[FRIAM] invoking quantum woo (was Book publishing advice needed)

∄ uǝlƃ gepropella at gmail.com
Wed Jul 8 09:51:24 EDT 2020


OK. So, maybe y'all have collectively provided an answer. The reason(s) people invoke quantum woo so *often* is because it serves several (perhaps conflatable and ambiguous) purposes.

In order of appearance in the thread:
1) justificationist appeals to authority
2) donning attributes others (seem to) have but you don't
3) hearkening to paradigm shifts and longing for solid foundations
4) power (both social and individual)
5) evocation of the shaman/oracle archetype

Note, I'm not including ordinary physics, only woo, because that's what irritated me enough to stop reading "Ignorance" for so long. Firestein has lots of other riffs and hooks and it was childish of me to react that way ... but I can't help it. The woo is killing me. By contrast, imagining (and ruling out) an "airfoil" around pond scum in relation to the Purcell paper was NOT irritating at all. Invocations of actual physics are fine.
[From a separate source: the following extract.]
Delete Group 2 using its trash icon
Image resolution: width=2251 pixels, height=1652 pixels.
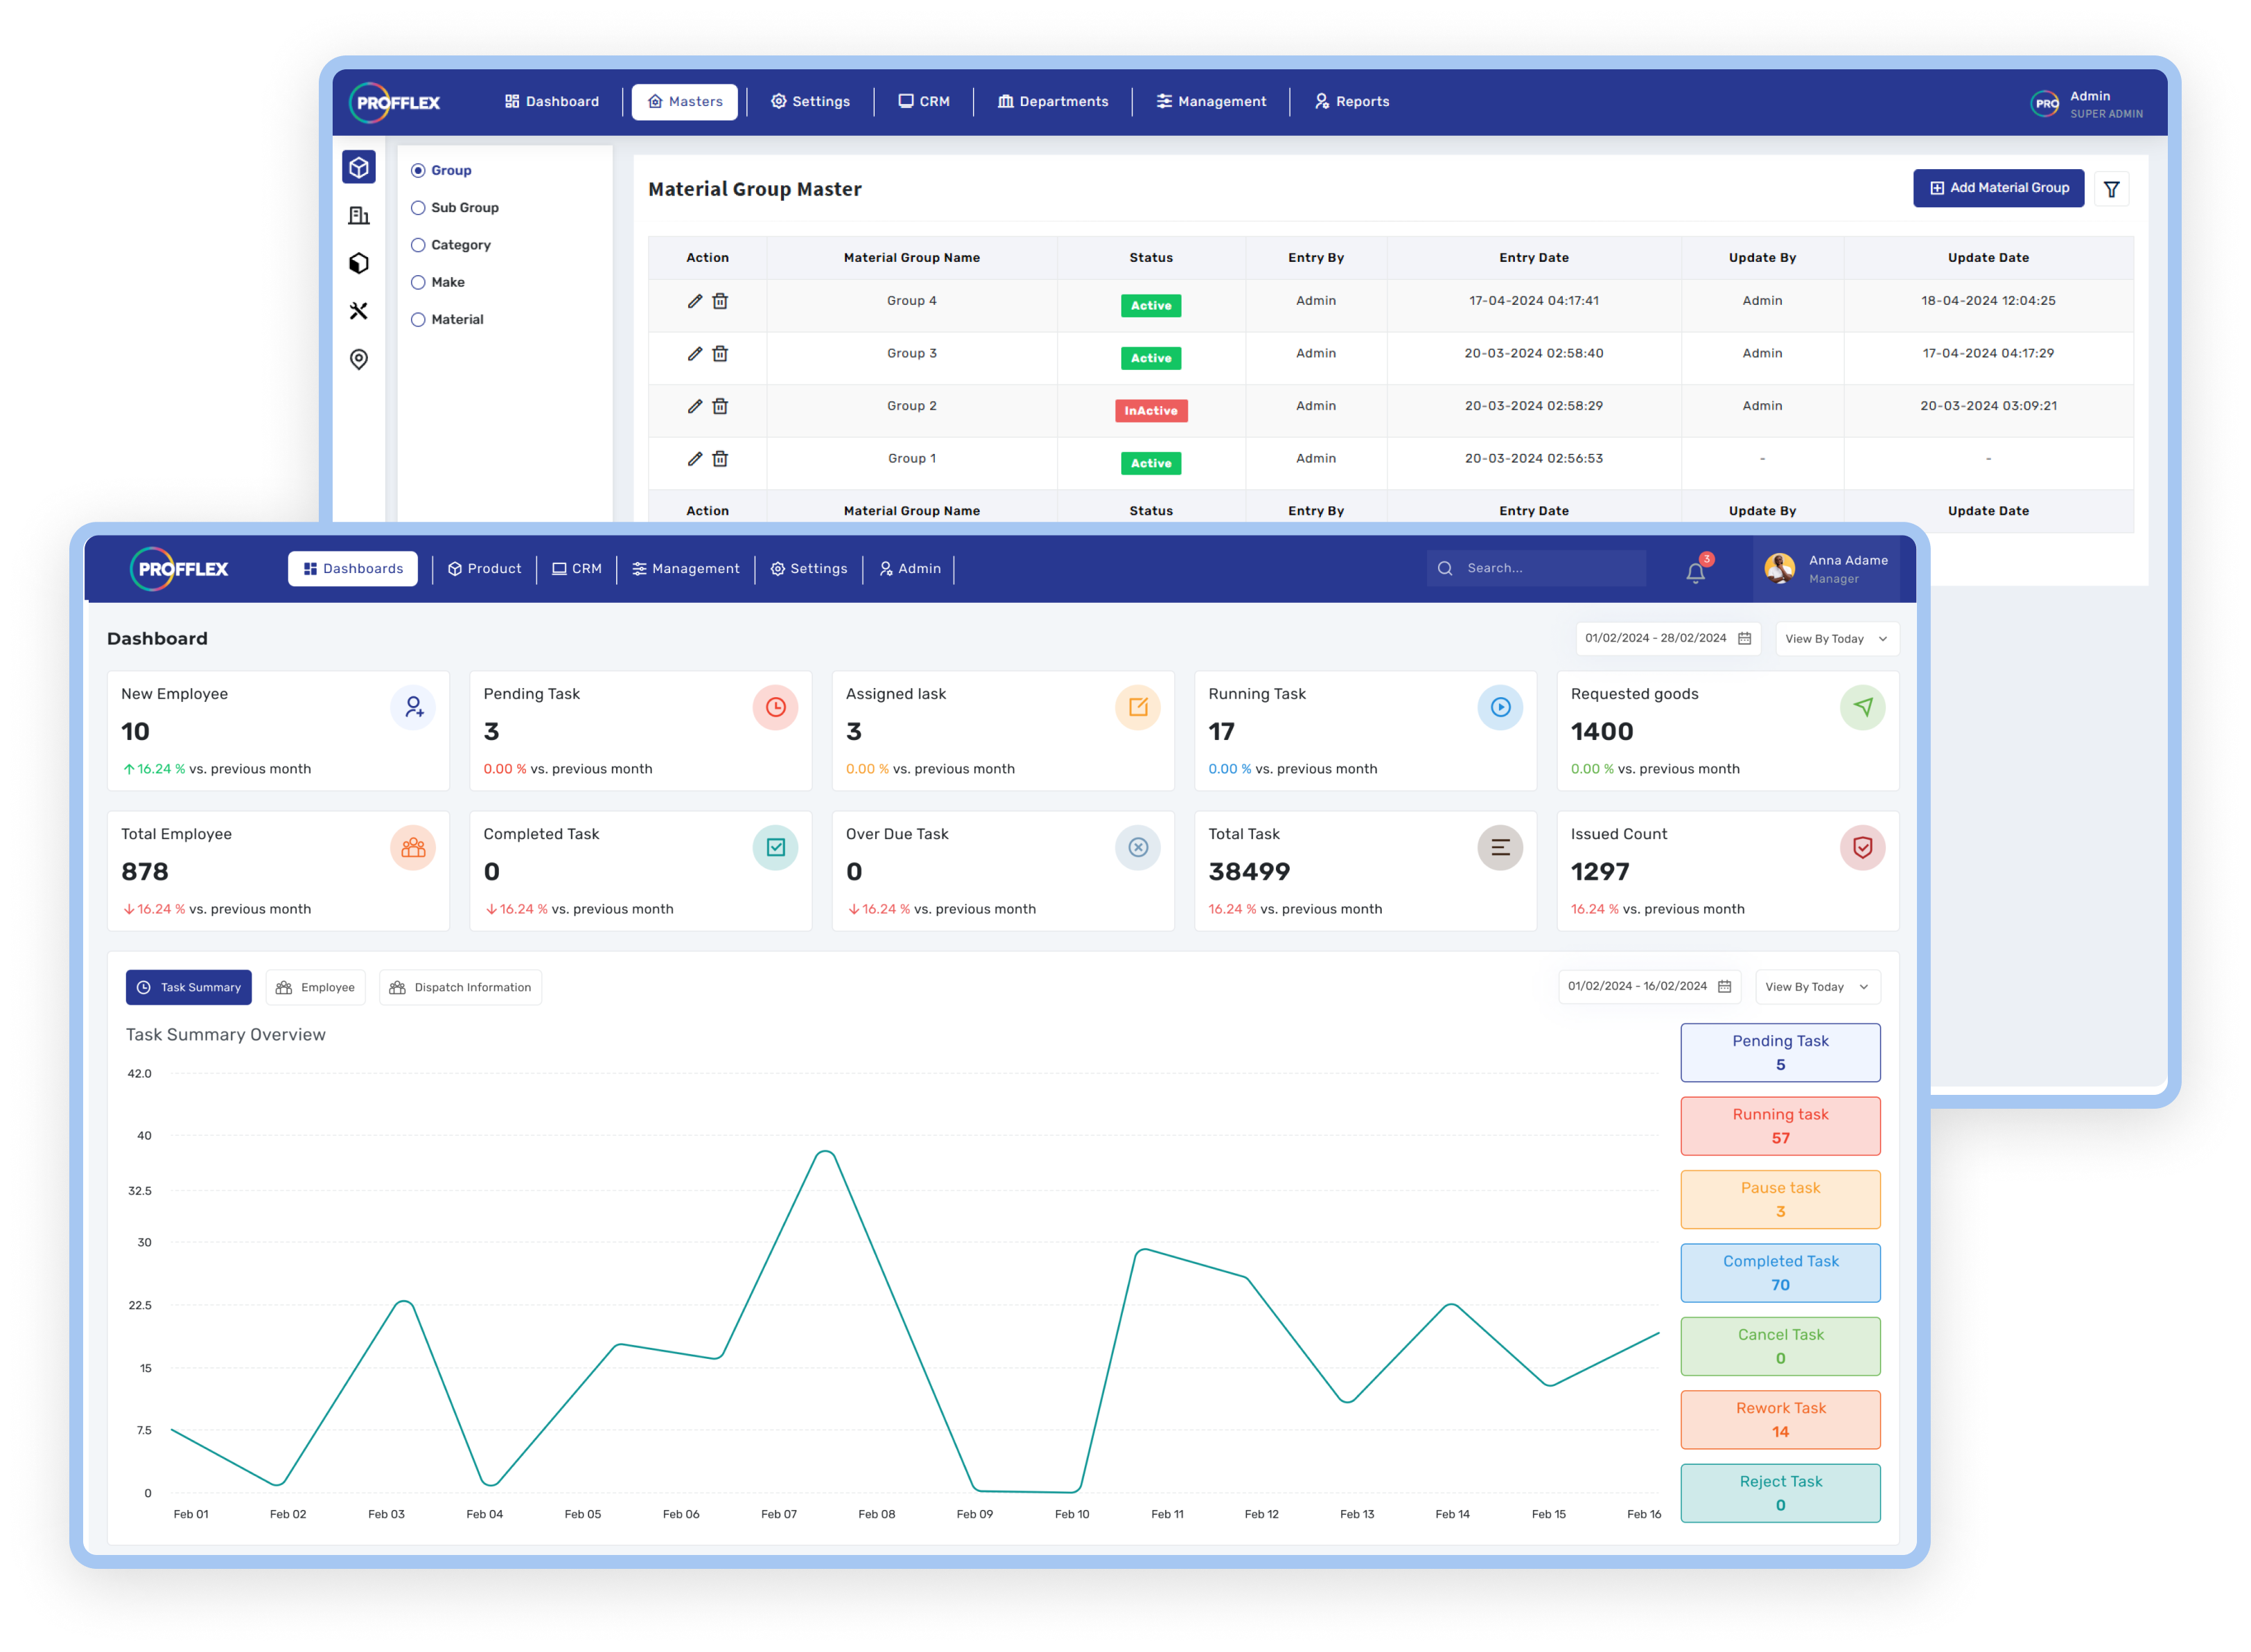720,406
Invocations of mysterious stuff just because it's mysterious flips my triggers.

Speaking of the Purcell paper, this popped off the queue this morning:

New Clues To ALS And Alzheimer's From Physics
https://www.npr.org/sections/health-shots/2020/07/08/888687912/new-clues-to-als-and-alzheimers-from-physics

I'm embarrassed that I didn't notice it sooner.